Work request>
The entries that follow include a run beginning at the line with "Task: Go to previous preview page arrow" and ending at the line with "The height and width of the screenshot is (243, 388)."; restate that run word for word and leave the rest out.

Listed records>
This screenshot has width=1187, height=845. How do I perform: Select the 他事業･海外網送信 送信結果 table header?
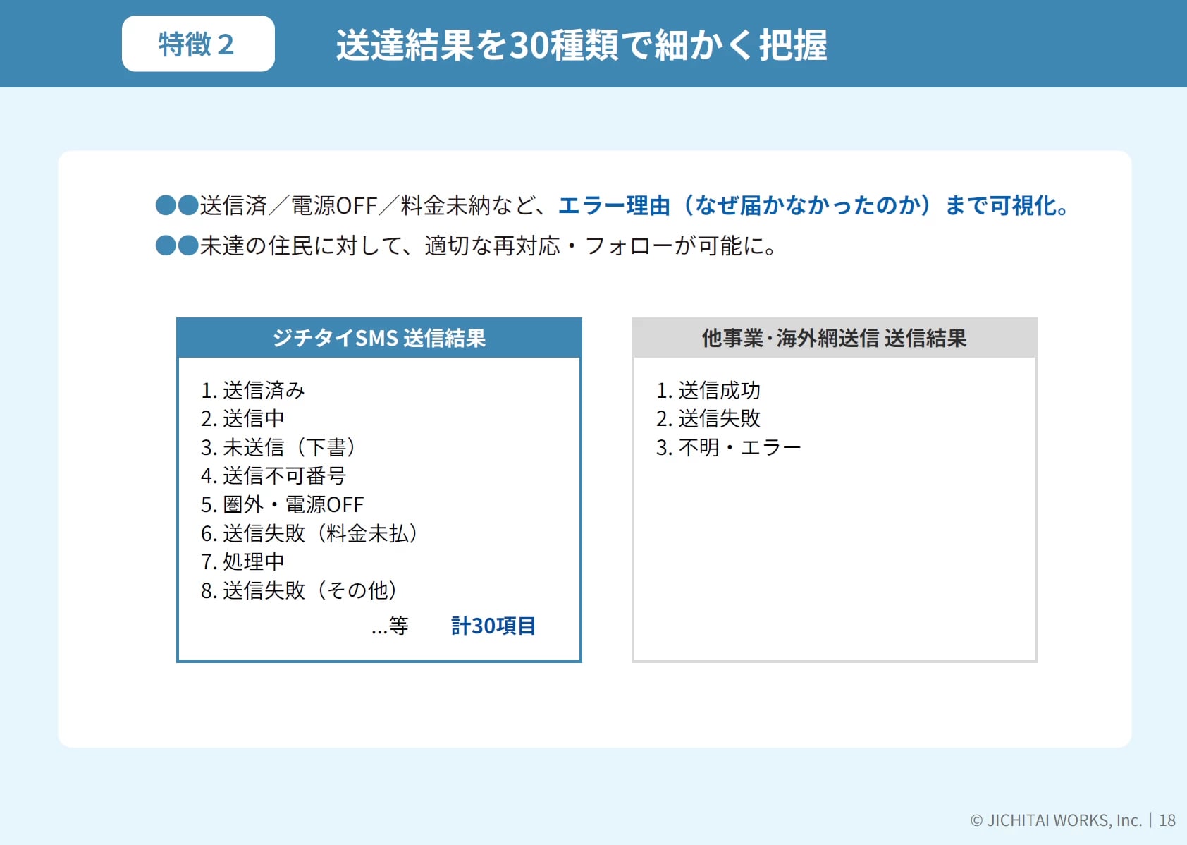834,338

...

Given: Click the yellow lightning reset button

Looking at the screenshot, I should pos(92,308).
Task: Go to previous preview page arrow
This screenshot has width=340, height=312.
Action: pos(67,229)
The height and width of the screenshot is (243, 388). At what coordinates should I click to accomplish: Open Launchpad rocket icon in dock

* * *

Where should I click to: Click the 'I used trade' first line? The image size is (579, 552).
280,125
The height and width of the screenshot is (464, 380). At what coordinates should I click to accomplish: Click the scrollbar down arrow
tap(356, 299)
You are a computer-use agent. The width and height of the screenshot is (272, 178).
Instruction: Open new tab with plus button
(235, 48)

Result of this task>
Task: Go to previous preview page arrow
This screenshot has width=340, height=312.
Action: pos(67,229)
The height and width of the screenshot is (243, 388). At what coordinates should I click to accomplish: Open Launchpad rocket icon in dock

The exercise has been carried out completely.